• **Task requirements**:
1. Using the album text below, say yes or no to each statement and quote the words that decide it: (a) Only One Moon came out in the United States on Arista Records. (b) The album reached number 2 on the RPM Country Albums chart. (c) Steve Fishell co-produced the track "Did You Fall in Love with Me".
2. According to the album text below, which studio album in Prairie Oyster's output is Only One Moon?
----- Text segment -----
Studio album by Prairie Oyster
- Released: April 8, 1994 (Canada) October 10, 1995 (U.S.)
- Genre: Country
- Length: 40:26
- Label: Arista Records (Canada) Zoo Entertainment (U.S.)
- Producer: Steve Fishell Prairie Oyster Richard Bennett Josh Leo

Prairie Oyster chronology
| Everybody Knows (1991) | Only One Moon (1994) | Blue Plate Special (1996) |

= Only One Moon =

Only One Moon is the fourth studio album by Canadian country music group Prairie Oyster. It was released in Canada by Arista Records on April 8, 1994, and in the United States by Zoo Entertainment on October 10, 1995. The album peaked at number 2 on the RPM Country Albums chart. The band produced the album with Steve Fishell, except for the track "Did You Fall in Love with Me", which Josh Leo and Richard Bennett produced.
----- Data provided -----
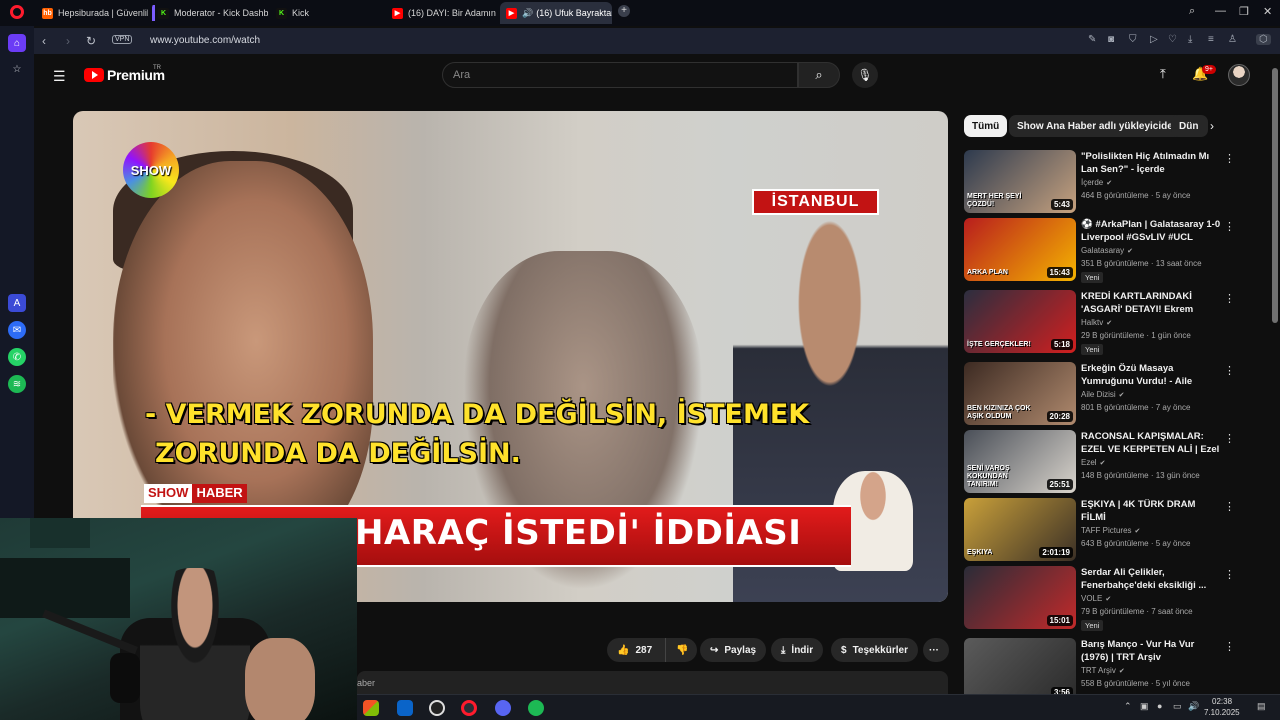 This screenshot has width=1280, height=720. Describe the element at coordinates (1163, 74) in the screenshot. I see `upload-icon: ⤒` at that location.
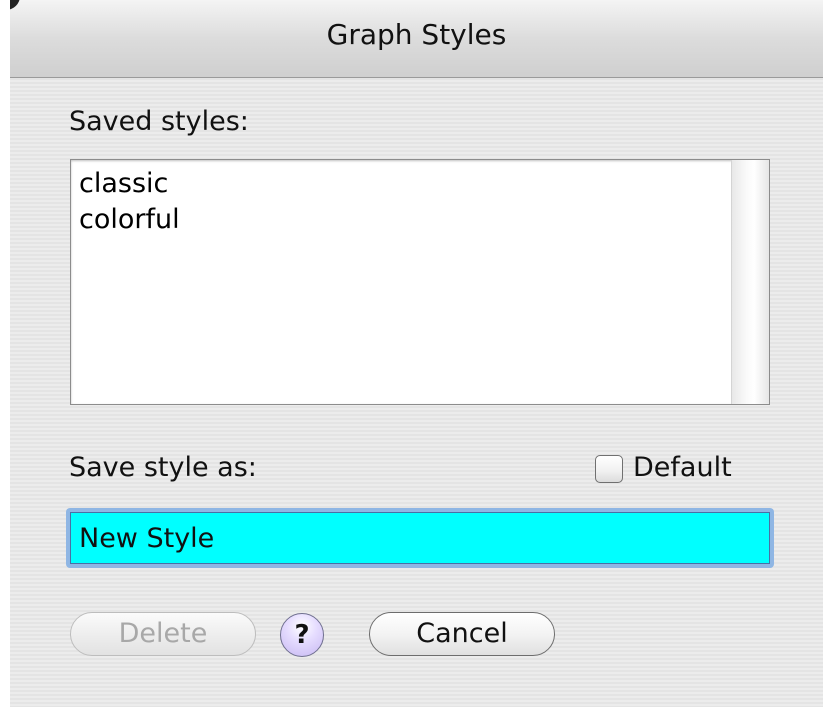 Image resolution: width=823 pixels, height=707 pixels. Describe the element at coordinates (15, 5) in the screenshot. I see `window-corner` at that location.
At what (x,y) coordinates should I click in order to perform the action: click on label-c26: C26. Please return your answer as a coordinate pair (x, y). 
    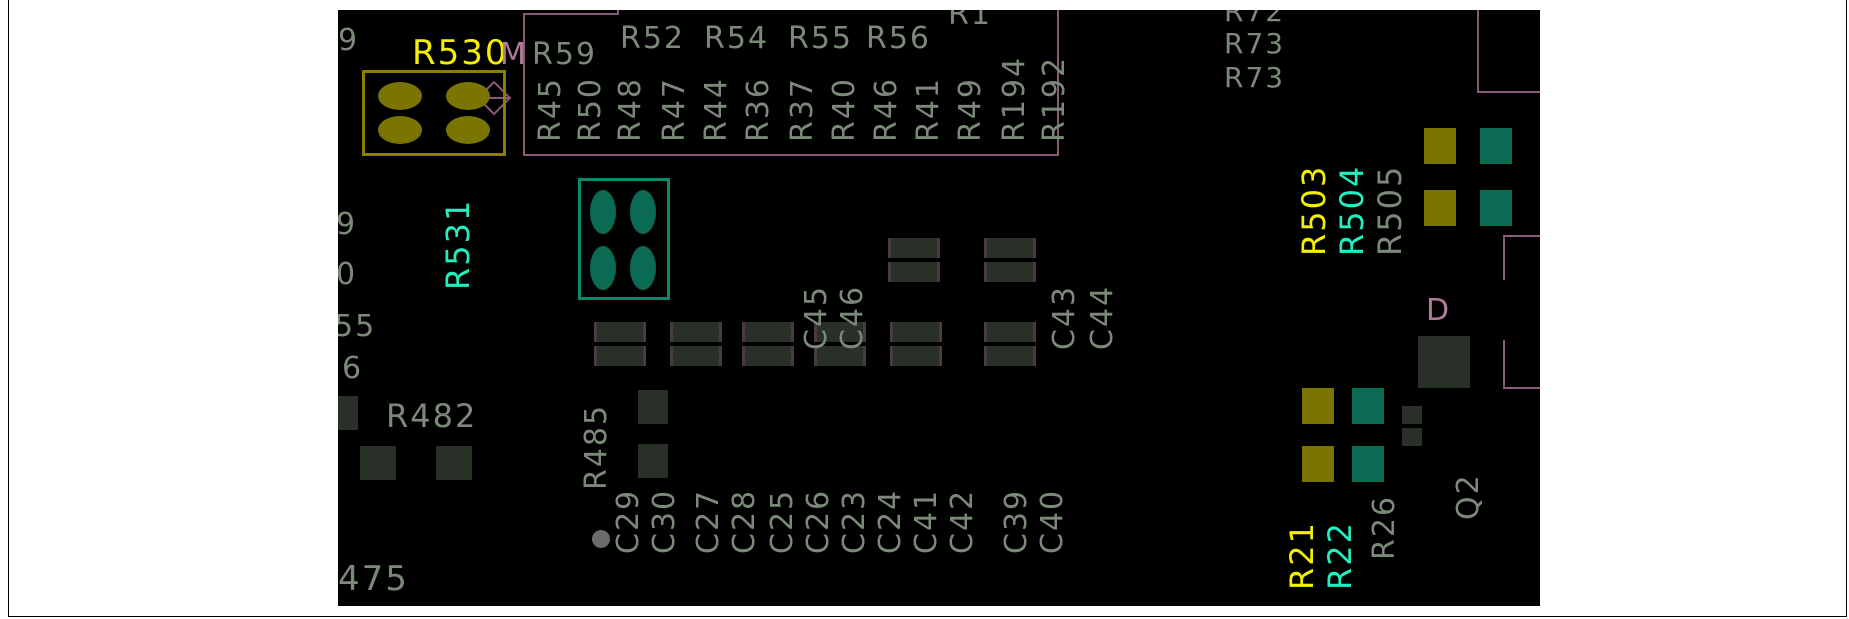
    Looking at the image, I should click on (818, 521).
-----
• **Responses to the exercise**:
1.
(a) No: "in the United States by Zoo Entertainment on October 10, 1995"
(b) Yes: "The album peaked at number 2 on the RPM Country Albums chart."
(c) No: "except for the track "Did You Fall in Love with Me", which Josh Leo and Richard Bennett produced"

2. It is the group's fourth studio album.